A reader writes:
How do you express concerns about a slacking co-worker to your boss without coming out sounding like a jerk? There is a co-worker in our office who can work hard when they want to, but also likes to spend quite a bit of time visiting with other employees. This same person expects others on the team to “offer” to help with work not finished. In trying to gently point out that if less time was spent visiting and more time working, then maybe help wouldn’t need to be offered, the silent treatment is given and makes for an uncomfortable work environment. This person is also extremely critical of what is perceived as others’ mistakes or not following through on an issue, and is almost always guilty of the same thing. Now this person wants to re-arrange some of the work assignments so their work load will be lightened, but I have a problem with that when if more time was spent working and less time visiting there wouldn’t be a need to re-arrange.

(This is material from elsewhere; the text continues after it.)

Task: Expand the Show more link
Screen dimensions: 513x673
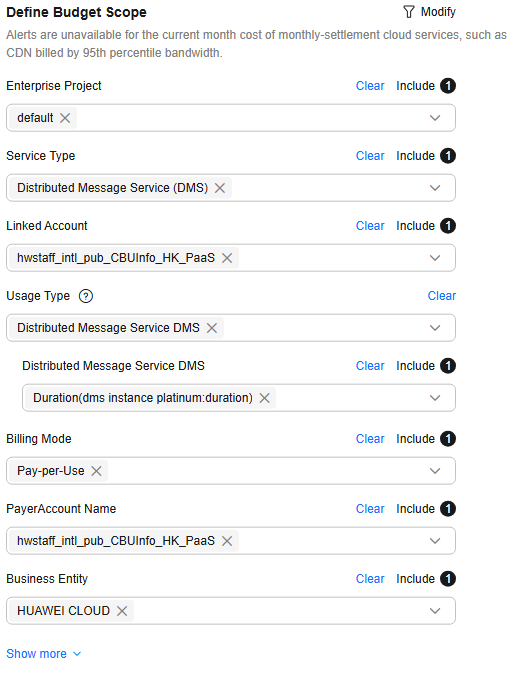Action: click(x=43, y=654)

First, excellent job in not giving away the slacker’s gender. However, for ease of discussion, I’m going to decide he’s male and refer to him as such. No slight intended to the men.
Okay, I’m going to break this down into two questions: how to deal with his attempt to push his work onto you, and how/whether to talk to your manager about him.

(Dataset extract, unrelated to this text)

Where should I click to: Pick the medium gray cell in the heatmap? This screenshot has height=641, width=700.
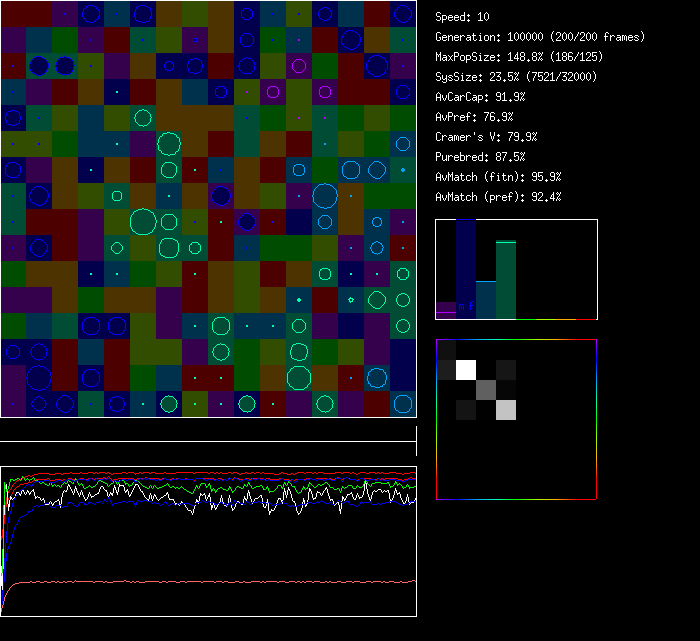[486, 389]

1. In dealing with his attempt to get others to help him finish his work because he wasted time goofing off, just politely refuse. Be nice about it and don’t try to teach him a lesson by explaining that he created his own situation, but simply don’t let him pressure you into doing it. Sample refusals: “I’m sorry but I’m slammed with deadlines.” “Wish I could help but I’ve got my hands full.” And so forth. By not helping him cover up the results of his slacking, you’ll make it easier for your manager to spot what’s going on.
And along similar lines, who are these employees the slacker is spending so much time visiting with? If they have the same objections you do, can you get them to stop enabling him? Ideally, when he stops by to chat, they’d be too busy to talk.
2. On the question of how to talk to your boss: Some of this depends on your relationship with your boss and what she’s like. (Yes, I’m assigning genders at random.) If you have a good relationship with her and she’s known to value directness over protocol, I’d just tell her straight out: “Hey, I’m not sure if it’s appropriate to raise this, but I’m concerned about how often Bob tries to get me to take on his work. I’m happy to help when it’s needed, but I see him chronically spending an enormous amount of time socializing rather than working, and I feel like he wouldn’t need my help if he focused on work more. Can you give me advice about how to handle this?”
Notice that this is couched in terms of asking for her advice on how you should handle it, rather than you dumping it in her lap to handle. If she’s a good boss, she’s going to handle it herself anyway — hopefully by paying more attention to how Bob is spending his time and addressing it with him if she sees that there’s an issue. But by asking her advice, you make it less about “tattling” and more about seeking her guidance.
Of course, there’s still an element of tattling in it. But tattling shouldn’t always get a bad rap — there are some things you should tell your manager about. Even the most perceptive manager won’t see everything that goes on, and when someone is taking advantage of that, it’s nice to be clued in.
Not every manager agrees with me on this, but personally, I appreciate it when a good employee gives me a discreet heads-up about something I might not have known about on my own. Of course, they need to realize that my take on it might differ from theirs, but as long as they’re okay with that, I’m always grateful to be filled in on something that might be a problem.
Good luck, and please let us know how it goes.